● Dataset entries
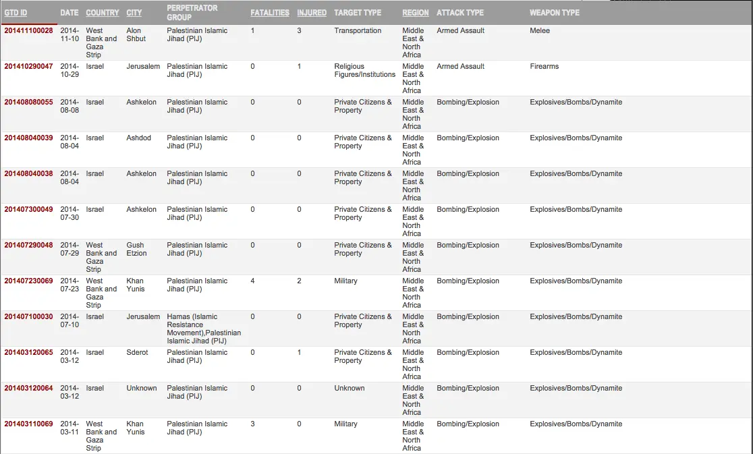Viewport: 753px width, 454px height.
Task: Open incident link 201411100028
Action: [x=28, y=31]
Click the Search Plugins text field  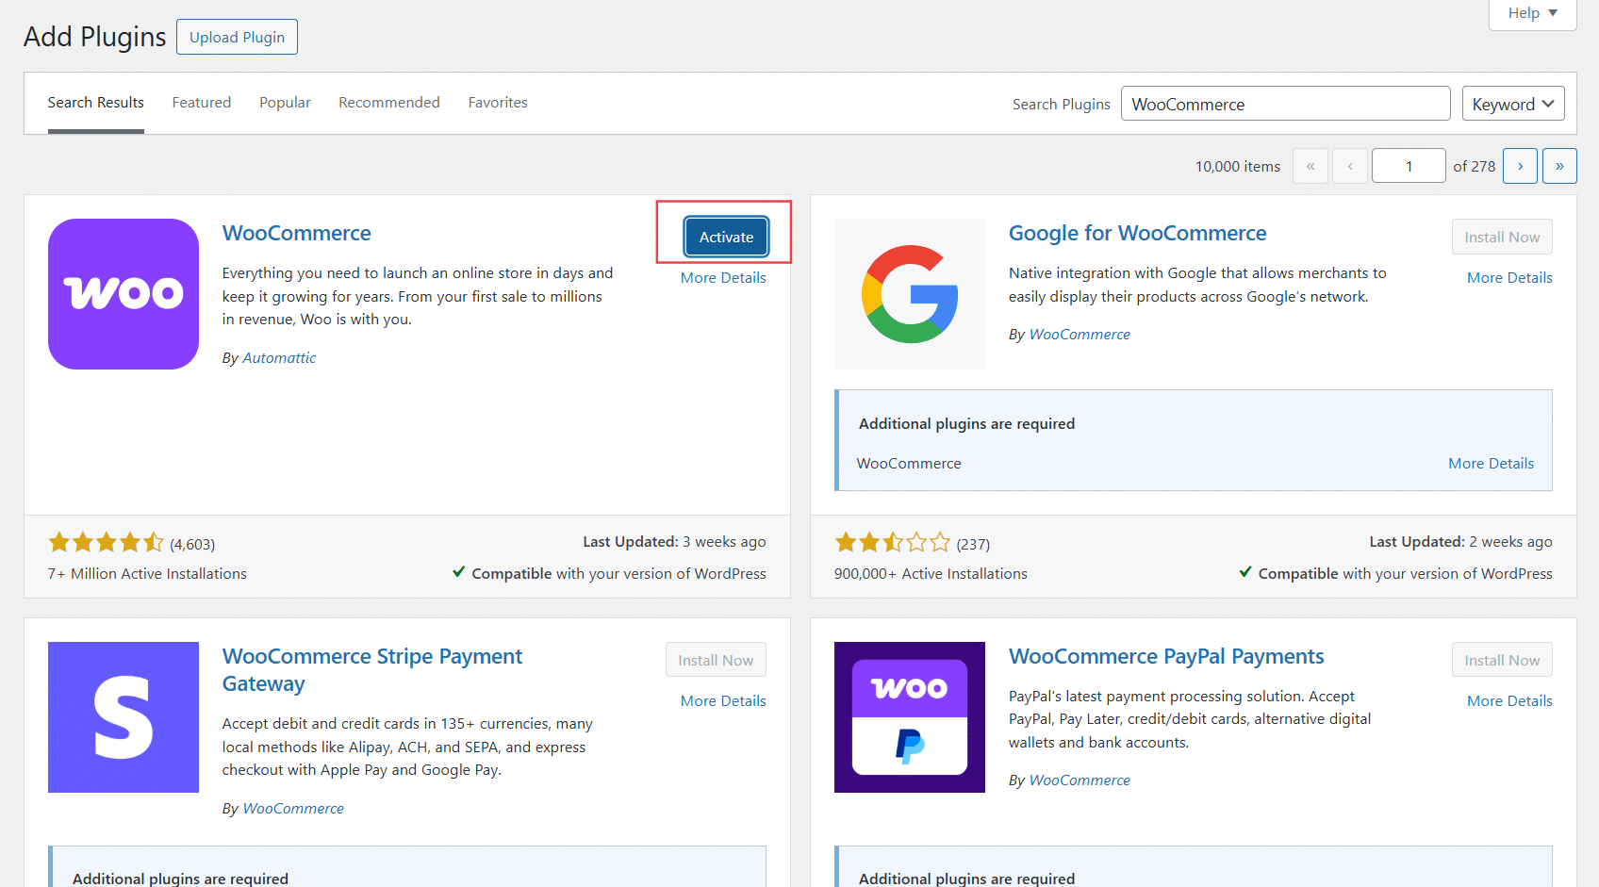(1285, 104)
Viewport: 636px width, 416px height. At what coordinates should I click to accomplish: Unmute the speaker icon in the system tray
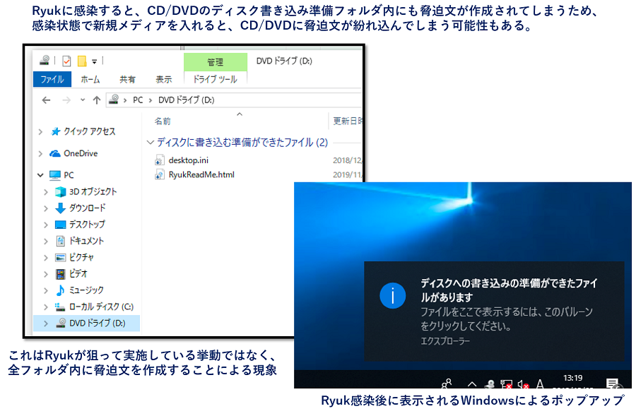pos(522,384)
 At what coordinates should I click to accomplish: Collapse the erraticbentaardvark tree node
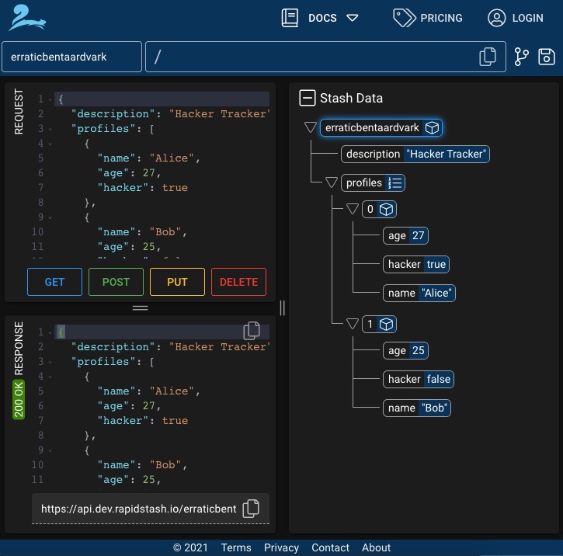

● Exercise prompt
Only what runs from the line with "Viewport: 636px width, 416px" through the last line of the listing above belongs in the answer, set down exactly and free of pictures.

● Your response
Viewport: 636px width, 416px height. At what coordinates should I click to accomplish: Unmute the speaker icon in the system tray
pos(522,384)
 At what coordinates should I click to accomplish: Collapse the erraticbentaardvark tree node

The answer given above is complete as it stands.